No primeiro caso, o prefeito Sargento Francisco, ultradesgastado, já está afastado. No segundo, o prefeito Evandro Almeida (PP) é candidato, agora avariado. E, no terceiro, Jeferson Andrade já não vinha bem, ficou pior.
POUCAS & BOAS
A ativista negra norte-americana Deborah Small vai cumprir agenda na Bahia na próxima semana. Segunda, participa de uma mesa na Fundação Luís Eduardo Magalhães (9h), almoça na ladeira da Preguiça. Às 19h, conversa com o Movimento Negro em Alaíde do Feijão.

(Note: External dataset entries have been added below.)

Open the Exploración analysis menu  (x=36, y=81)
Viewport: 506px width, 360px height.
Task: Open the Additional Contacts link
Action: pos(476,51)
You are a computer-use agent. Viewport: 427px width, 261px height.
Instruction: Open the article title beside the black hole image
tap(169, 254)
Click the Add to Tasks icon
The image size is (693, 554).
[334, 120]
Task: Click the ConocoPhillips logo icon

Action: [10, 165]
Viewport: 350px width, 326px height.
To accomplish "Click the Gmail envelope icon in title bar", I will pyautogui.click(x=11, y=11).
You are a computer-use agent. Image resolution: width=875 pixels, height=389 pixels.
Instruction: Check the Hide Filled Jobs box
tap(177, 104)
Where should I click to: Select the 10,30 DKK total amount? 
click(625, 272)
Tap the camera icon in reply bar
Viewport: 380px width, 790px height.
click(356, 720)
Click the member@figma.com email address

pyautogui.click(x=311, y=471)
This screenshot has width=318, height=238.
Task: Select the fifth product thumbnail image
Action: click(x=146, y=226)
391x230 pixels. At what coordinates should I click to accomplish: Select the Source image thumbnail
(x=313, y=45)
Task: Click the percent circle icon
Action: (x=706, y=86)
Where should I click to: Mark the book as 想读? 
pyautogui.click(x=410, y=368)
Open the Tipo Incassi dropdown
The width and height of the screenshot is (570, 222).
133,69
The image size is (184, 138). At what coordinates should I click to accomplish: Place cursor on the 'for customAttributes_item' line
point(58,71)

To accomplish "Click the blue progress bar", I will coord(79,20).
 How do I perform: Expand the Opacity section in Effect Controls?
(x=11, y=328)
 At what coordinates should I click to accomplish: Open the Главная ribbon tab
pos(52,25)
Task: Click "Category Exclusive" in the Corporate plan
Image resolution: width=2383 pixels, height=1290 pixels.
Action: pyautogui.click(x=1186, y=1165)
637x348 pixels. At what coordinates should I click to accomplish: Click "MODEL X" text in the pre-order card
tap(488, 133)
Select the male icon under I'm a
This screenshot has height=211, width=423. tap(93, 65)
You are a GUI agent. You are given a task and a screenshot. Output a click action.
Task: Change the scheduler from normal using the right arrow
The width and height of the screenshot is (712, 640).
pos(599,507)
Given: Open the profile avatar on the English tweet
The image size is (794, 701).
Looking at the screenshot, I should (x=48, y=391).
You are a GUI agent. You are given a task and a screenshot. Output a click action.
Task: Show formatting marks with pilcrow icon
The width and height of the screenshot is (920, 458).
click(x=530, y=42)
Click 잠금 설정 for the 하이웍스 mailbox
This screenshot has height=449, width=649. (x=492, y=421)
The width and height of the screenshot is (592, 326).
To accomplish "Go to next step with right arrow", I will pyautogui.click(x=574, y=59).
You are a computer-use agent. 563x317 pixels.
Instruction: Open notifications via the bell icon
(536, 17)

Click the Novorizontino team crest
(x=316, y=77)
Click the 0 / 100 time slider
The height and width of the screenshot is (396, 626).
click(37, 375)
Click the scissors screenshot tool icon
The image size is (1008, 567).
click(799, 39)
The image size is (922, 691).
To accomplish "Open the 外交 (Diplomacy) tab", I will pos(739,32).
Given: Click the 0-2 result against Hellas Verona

Formada em direito em Harvard, Deborah criou há dez anos o Break the Chains para alertar sobre o impacto da guerra às drogas na população negra. Na Bahia, está a convite da Iniciativa Negra por Uma Nova Política sobre Drogas.
Colaborou: Hilcélia Falcão
POLÍTICA COM VATAPÁ
Caixa-três
Um conhecido jornalista baiano, também marqueteiro, lá um dia foi fazer o marketing de um candidato a governador em algum ponto do Brasil.
Fim de campanha, belo trabalho, o pagante, favoritíssimo, chega ao hotel, em que ele e outros baianos arregimentados para a missão se hospedavam, uma belíssima loira, encanto geral.
O marqueteiro se encantou, os dois acabaram no quarto dela, namoraram.
Ele ainda apaixonado convidou-a:
– Meu bem, vamos lá no restaurante jantar. O ambiente lá é bom.
– Nada, querido. Aqui está tão bom…
Cedeu. Se achou o tal. De manhã cedo, hora de partir, ela puxou de baixo da cama uma rechonchuda mala, desceram.
No saguão, hora de pagamento, a distinta abriu a tal mala apinhada de dinheiro e começou a pagar um a um.
Caiu a ficha. Ela não quis sair do quarto por causa da mala, mas não perdeu a pose:
– Todo mundo recebeu do caixa-dois, mas eu também ganhei o caixa-três.